В. Может быть, он просто не может сконцентрироваться, спрессовать слова и мысли. Слишком много пишет и длинно…
О. Опять не то. Ругать многописание — значит завидовать. Неиссякаемая энергия — это же хорошо. Кругом все такие дохлые. Ну и что, что много! Да мы, профессионалы, найдем жемчужное зерно в куче любой величины. Если оно там есть. И вот жизнь бросила на литературное поле новое зернышко. Героя, который нацелен на личный успех. Сорокалетний или под сорок. Абрамович ли это, Быков, Гришковец, Киркоров, да кто угодно. Два века русская проза выпалывала такие ростки, едва они высовывались. Ты умен? Талантлив? Ступай в пораженцы. Будто не было в жизни благородных честолюбцев, приносивших общественную пользу. Андрею Болконскому Толстой не позволил ни статскую, ни военную карьеру сделать. Лучше пусть умрет. В советское время героический пессимизм оставался единственным достойным вариантом. Апофеоз — Юрий Живаго. Но сам тип героя износился, обтрепался. Отказаться от него — литературная смелость.

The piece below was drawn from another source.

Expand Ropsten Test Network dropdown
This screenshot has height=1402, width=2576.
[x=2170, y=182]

В. Э-э, подмена… Ты начинаешь оправдывать свою стратегию. Ту модель героя, которую представляет журналист Митя в твоем романе “Три товарища, Агаша, старик”. Жадный до жизни, агрессивно осваивающий новые пространства, новых людей. (Снова надевает очки и цитирует.) “И все это делал открыто, нахально так свою невоспитанность выставлял. Гедонист! Приятно посмотреть”. А прототип почему-то в восторг не пришел.

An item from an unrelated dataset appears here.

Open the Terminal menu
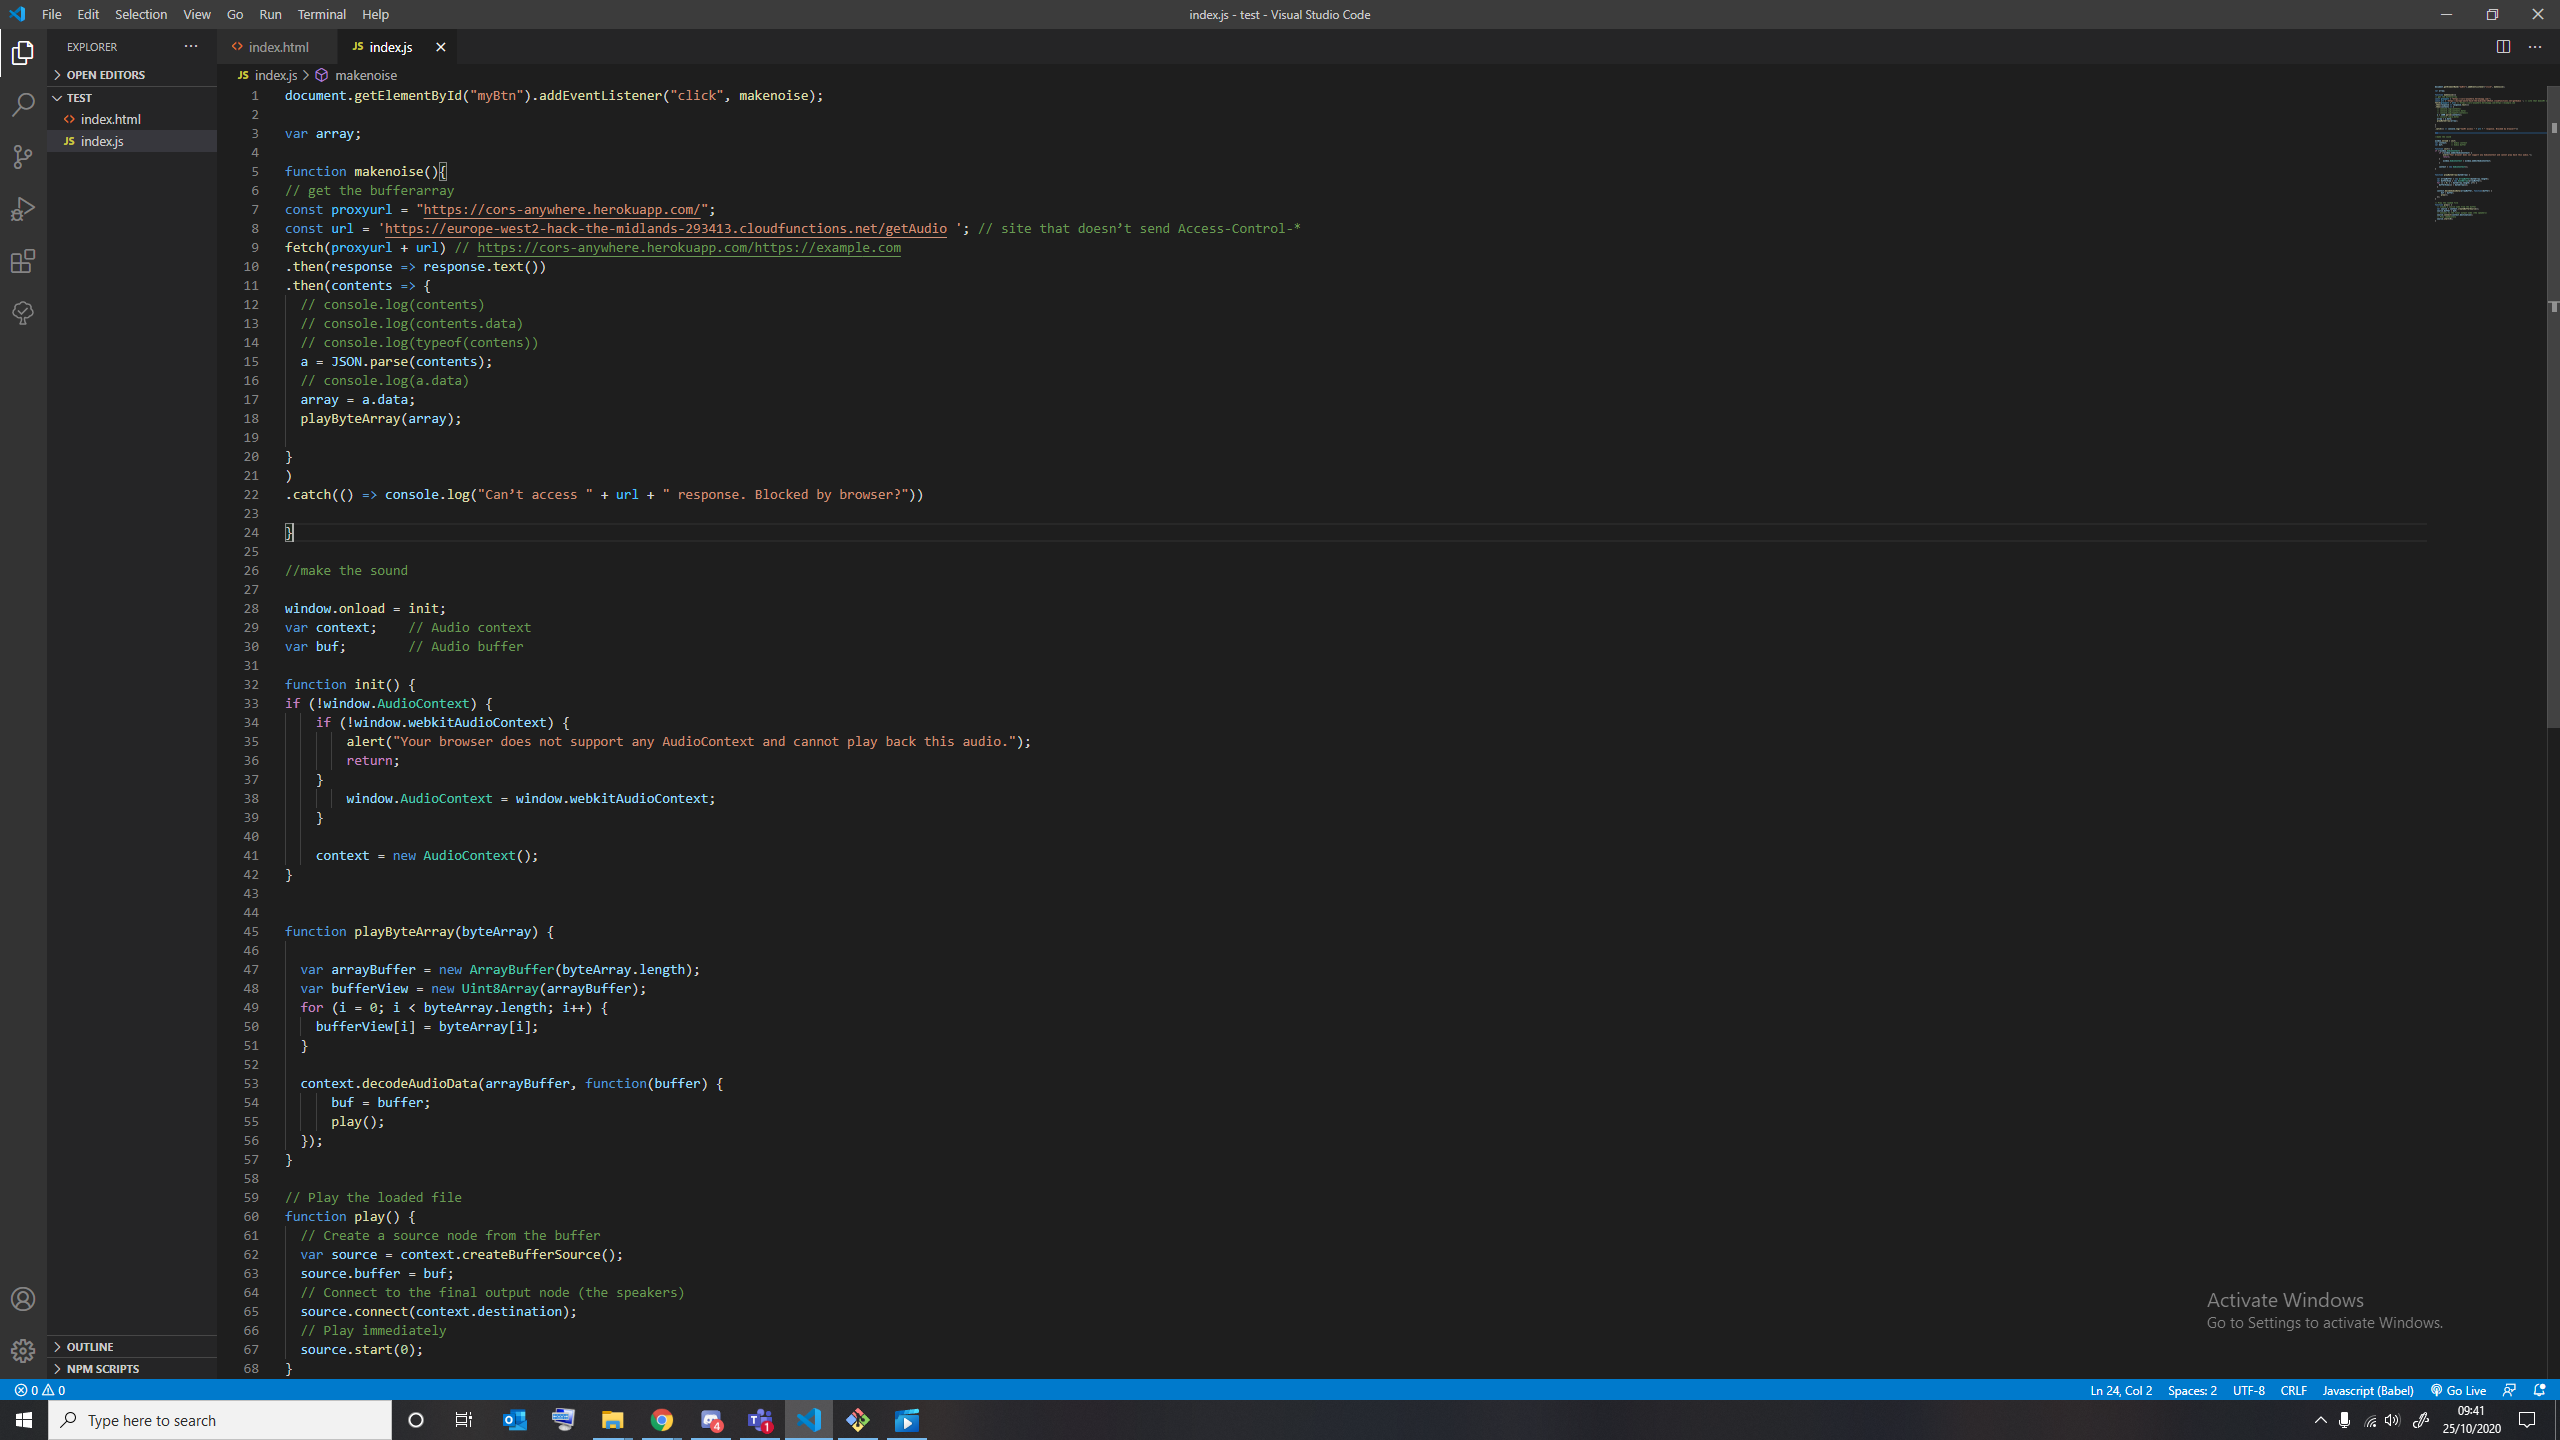 (321, 14)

О. Да, показала симпатичного честолюбца, а он взглянул в зеркало, испугался и обиделся на автора.
В. Ранимым оказался Быков — прямо как Киркоров.
О. А может, изменился, пока я писала. У меня и раньше так случалось. Натурщики из добряков превращались в злюк. Тот же Виктюк… Одно утешение — смогла их для себя сохранить живыми и неразложившимися.
В. У Киркорова и Быкова все-таки разные судьбы. Первый, думаю, останется в истории как “товарищ Пугачев”, супруг исторического лица. Может быть, именно Быков и напишет для “ЖЗЛ” книгу “Пугачева”. Теперь там есть “подсерия” о ныне здравствующих героях. Естественно, будут упомянуты все мужья…
О. А насчет Быкова бабушка все-таки надвое сказала. У него есть возможность написать первичное. Новое, не имеющее литературных прецедентов. Катаев в гораздо более пожилом возрасте ушел от конъюнктуры в собственный внутренний мир со всеми бурлящими там высокими и низкими чувствами. И благодаря этому жив. Почему бы и Быкову не шагнуть от вторчества к творчеству?..
В. Если же не шагнет — останется колоритным персонажем.